* Fragmento seleccionado:
****************************************

El 3 de diciembre pasado, en este mismo espacio escribí una columna cuyo título rezaba: El drama de no saber a dónde acudir si sos mujer y un hombre te maltrata.
La reflexión –palabras más, palabras menos– apuntaba a la necesidad de que el Estado dispusiera de una vez y para siempre de una metodología a seguir frente a los casos de violencia contra la mujer, sea física o psicológica.
Allí postulaba la idea de fijar una dependencia única, un organismo con personal y presupuesto adecuados, y con una buena y constante campaña de promoción para que las mujeres lo incorporemos a nuestro inconsciente con la misma naturalidad que nos nace llamar al 911 frente ante un hecho de inseguridad.
El objetivo, claro, es que las féminas no tengan que deambular de oficina en oficina, preguntando aquí o allá antes de conseguir ayuda.

****************************************

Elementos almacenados

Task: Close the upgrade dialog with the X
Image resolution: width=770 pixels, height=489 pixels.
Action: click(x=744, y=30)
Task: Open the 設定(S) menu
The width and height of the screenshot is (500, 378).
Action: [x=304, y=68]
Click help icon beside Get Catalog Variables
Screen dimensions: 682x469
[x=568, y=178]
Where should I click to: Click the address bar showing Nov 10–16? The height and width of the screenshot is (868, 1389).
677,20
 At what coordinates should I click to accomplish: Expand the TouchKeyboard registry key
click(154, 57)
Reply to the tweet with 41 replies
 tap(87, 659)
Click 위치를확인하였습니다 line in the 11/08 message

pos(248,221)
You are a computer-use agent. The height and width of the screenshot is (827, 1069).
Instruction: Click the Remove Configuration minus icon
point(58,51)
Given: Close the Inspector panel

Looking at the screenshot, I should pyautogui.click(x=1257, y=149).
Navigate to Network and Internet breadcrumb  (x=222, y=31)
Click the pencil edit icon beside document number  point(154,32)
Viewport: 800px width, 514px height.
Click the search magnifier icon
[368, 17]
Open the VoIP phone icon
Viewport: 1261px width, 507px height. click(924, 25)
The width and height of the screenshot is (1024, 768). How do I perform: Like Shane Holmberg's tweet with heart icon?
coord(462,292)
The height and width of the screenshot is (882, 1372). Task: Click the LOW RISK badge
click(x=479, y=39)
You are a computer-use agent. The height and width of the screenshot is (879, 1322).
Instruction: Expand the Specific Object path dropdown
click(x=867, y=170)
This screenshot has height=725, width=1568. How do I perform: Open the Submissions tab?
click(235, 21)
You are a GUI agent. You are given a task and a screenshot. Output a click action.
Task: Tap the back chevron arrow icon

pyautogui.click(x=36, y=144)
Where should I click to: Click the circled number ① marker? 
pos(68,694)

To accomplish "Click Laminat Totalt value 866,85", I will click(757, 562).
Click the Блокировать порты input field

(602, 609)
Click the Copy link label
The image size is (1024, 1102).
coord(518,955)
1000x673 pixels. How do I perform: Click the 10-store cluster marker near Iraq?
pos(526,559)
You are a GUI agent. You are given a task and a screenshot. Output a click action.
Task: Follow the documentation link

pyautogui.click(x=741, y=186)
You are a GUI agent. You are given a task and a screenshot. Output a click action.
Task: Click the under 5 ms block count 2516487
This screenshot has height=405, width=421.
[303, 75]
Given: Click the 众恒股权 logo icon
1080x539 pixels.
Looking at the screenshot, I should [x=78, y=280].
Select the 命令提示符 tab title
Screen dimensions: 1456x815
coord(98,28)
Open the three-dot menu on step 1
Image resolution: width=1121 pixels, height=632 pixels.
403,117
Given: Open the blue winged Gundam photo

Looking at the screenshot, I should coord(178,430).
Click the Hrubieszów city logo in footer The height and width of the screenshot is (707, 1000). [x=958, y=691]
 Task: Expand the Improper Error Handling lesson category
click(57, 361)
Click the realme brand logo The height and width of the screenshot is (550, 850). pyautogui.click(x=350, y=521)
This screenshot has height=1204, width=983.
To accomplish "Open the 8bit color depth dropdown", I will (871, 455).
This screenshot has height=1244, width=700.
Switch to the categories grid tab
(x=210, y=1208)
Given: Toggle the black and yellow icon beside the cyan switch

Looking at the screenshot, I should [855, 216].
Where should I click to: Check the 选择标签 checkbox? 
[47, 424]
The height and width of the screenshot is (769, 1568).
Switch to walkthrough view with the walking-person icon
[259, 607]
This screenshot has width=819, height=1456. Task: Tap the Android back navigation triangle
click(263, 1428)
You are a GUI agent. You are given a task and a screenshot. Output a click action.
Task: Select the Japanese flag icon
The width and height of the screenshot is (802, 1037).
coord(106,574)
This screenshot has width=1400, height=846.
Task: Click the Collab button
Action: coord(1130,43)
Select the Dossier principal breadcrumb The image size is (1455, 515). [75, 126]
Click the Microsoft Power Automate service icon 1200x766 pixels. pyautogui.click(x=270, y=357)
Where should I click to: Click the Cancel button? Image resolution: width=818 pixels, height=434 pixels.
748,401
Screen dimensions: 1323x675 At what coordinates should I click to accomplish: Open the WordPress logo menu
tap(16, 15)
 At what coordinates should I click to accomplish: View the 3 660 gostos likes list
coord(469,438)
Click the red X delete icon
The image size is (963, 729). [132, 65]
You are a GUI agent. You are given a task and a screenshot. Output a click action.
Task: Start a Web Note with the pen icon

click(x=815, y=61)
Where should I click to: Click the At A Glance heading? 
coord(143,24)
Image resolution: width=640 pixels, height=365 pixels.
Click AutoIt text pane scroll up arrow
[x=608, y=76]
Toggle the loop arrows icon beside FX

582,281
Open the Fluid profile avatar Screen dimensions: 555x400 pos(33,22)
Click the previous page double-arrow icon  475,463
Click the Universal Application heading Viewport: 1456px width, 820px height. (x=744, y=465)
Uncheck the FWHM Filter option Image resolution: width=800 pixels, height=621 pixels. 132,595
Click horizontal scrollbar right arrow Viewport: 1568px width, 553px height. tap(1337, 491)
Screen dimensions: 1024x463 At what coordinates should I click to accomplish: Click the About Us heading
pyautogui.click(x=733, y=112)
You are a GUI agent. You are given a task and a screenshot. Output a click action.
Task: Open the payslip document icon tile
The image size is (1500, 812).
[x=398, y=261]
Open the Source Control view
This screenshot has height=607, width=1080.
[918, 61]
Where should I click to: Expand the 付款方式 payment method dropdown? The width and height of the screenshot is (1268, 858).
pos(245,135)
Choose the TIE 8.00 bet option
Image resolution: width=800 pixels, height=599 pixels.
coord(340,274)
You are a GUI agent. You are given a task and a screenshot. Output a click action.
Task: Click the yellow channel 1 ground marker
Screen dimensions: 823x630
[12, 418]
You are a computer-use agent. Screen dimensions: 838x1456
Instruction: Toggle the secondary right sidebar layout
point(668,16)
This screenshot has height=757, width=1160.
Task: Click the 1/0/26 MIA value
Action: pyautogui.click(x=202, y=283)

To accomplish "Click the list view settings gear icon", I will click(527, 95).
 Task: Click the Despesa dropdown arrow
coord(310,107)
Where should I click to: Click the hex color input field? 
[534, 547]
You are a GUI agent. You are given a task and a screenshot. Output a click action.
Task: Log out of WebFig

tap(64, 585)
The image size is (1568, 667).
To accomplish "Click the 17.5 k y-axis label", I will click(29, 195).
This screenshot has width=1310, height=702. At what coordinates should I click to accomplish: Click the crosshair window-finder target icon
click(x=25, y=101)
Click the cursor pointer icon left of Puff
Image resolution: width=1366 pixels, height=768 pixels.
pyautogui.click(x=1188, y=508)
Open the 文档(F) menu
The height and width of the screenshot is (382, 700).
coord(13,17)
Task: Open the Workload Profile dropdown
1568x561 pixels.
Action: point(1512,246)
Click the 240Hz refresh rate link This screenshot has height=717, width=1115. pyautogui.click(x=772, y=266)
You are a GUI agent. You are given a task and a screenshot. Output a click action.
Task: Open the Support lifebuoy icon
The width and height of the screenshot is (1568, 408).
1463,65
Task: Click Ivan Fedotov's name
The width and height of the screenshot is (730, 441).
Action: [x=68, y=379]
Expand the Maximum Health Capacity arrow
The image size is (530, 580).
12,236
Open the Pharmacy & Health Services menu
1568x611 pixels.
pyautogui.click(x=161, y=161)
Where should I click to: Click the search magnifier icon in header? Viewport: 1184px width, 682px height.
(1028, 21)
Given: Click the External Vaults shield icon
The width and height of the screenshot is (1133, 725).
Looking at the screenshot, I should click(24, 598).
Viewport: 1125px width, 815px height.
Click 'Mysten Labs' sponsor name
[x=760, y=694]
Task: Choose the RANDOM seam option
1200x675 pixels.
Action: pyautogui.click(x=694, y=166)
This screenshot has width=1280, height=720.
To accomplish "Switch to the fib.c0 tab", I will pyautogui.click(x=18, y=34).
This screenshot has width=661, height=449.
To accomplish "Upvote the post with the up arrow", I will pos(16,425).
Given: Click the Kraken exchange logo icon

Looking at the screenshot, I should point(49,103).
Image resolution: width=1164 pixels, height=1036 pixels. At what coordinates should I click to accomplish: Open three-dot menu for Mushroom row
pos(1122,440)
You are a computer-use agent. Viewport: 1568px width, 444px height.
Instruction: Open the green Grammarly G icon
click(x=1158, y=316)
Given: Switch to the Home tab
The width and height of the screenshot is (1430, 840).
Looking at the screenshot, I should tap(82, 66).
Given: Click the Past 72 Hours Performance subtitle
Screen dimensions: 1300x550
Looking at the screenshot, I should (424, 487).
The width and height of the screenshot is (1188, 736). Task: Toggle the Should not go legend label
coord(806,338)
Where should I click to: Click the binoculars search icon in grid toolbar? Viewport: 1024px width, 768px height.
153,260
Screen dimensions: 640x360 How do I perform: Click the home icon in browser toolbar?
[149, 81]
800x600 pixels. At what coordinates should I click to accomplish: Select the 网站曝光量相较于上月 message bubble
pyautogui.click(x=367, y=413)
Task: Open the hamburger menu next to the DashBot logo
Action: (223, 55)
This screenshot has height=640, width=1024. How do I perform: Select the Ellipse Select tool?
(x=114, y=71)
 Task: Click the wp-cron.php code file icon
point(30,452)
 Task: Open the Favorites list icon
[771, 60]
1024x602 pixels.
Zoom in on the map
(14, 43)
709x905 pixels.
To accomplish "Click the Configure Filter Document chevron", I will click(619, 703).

****************************************

* Su objetivo:
Conteste brevemente, con base en la columna:
(a) ¿En qué fecha se publicó la columna anterior que allí se menciona?
(b) ¿Con qué número de emergencia se compara la dependencia única propuesta?
(c) ¿Qué se busca que las mujeres no tengan que hacer?
Las filas no guardan relación alguna con esta tarea.

* Área de respuesta:
(a) El 3 de diciembre pasado.
(b) Con el 911.
(c) Deambular de oficina en oficina, preguntando aquí o allá antes de conseguir ayuda.